Despite the benefits, former President—and current presidential candidate—Donald Trump has said that he wants to roll back the regulation if he’s elected. Four years ago, he rolled back an Obama-era clean car standard. But that may be less likely to succeed now, in part because a staggering amount of investment has already gone into electric vehicles. More than $114 billion has poured into EV factories, battery factories, and other parts of the EV supply chain in the U.S. since the Inflation Reduction Act passed in 2022, according to one analysis.
That amount of investment “is unprecedented,” Chet France, a former EPA executive who worked on the Obama-era regulation, said at a press briefing about the new rule. “To put that at risk, I think, would give people pause.” Margo Oge, another former EPA executive, said the situation is very different than it was four years ago.
Of the thousands of jobs that are being created for the EV supply chain, most are going to red states like Georgia.
“If these policies are rolled back, it’s not going to affect tree huggers in San Francisco or New York,” says Bob Keefe, executive director of E2, an organization that tracks where new EV and battery factories are being built. “It’s going to affect hardworking people in Republican red states, frankly, because that’s where the majority of these projects are going—Georgia and Tennessee. I’m in North Carolina right now, where Toyota is building a giant electric vehicle plant, where Albemarle is building a giant lithium processing plant, where several companies are springing up creating hundreds of jobs building electric-vehicle charging stations.”

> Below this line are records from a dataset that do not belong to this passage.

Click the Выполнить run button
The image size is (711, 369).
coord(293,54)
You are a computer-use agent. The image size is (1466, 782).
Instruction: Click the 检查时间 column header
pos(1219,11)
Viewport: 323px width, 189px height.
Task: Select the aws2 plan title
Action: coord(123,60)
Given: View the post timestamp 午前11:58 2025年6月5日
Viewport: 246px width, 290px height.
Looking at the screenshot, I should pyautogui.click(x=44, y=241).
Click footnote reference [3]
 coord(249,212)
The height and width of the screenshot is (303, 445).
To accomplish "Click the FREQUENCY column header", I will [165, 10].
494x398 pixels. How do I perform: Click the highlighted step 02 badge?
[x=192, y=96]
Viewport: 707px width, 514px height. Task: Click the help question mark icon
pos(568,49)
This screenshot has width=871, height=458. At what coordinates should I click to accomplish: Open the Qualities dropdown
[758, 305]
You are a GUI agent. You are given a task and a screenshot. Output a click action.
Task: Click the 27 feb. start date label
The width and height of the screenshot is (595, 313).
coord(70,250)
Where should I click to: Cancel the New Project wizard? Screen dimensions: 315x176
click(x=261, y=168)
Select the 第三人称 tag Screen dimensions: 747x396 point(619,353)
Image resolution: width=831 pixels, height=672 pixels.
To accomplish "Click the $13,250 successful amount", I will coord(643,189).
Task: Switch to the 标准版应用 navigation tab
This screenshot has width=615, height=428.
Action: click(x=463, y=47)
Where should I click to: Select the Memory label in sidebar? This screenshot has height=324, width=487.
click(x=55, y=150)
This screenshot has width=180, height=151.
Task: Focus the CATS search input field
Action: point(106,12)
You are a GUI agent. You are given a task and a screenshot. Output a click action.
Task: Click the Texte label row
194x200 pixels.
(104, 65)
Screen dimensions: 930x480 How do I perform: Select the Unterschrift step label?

It’s not good for automakers if the regulation changes again either (even though they successfully fought to make the new rules roll out more slowly than they otherwise might have). “Rolling back the standards or trying to interrupt them just creates a lot of market uncertainty, which is really unhelpful to automakers who are trying to plan their investments,” says Luke Tonachel, a senior adviser for the NRDC Action Fund, a political advocacy group affiliated with the nonprofit Natural Resources Defense Council.
If Trump is elected and does try to roll back the regulation, his administration would have to start the rulemaking process all over again, which would take another two or three years as it goes through public commenting and other required steps. At the same time, the transition to EVs will likely keep accelerating, as electric cars keep getting cheaper and consumers have more options. A record 1.2 million electric vehicles were sold in the U.S. last year—far more than some experts predicted might be possible by this point—and EV charging infrastructure is also growing quickly.
Still, Trump could slow the industry down. “The rhetoric that we’re hearing is already starting to impact companies and their plans,” Keefe says. “I was just talking with a battery manufacturer who’s building a $2 billion battery plant in Newnan, Georgia, who said, ‘You know what, even if these policies don’t get rolled back, the fact that people are posturing and saber-rattling is already starting to spook financiers and potential partners.’ So this type of talk is damaging already.”
Some fossil fuel companies and Republican attorneys general plan to sue over the new rule. It’s not clear what the result might be if a case ends up in the Supreme Court, though precedent is on the EPA’s side. “These standards are just an extension of what the EPA has been doing for more than 50 years, as they are required to under law set by Congress,” Tonachel says. “So these standards absolutely should be held up in court.”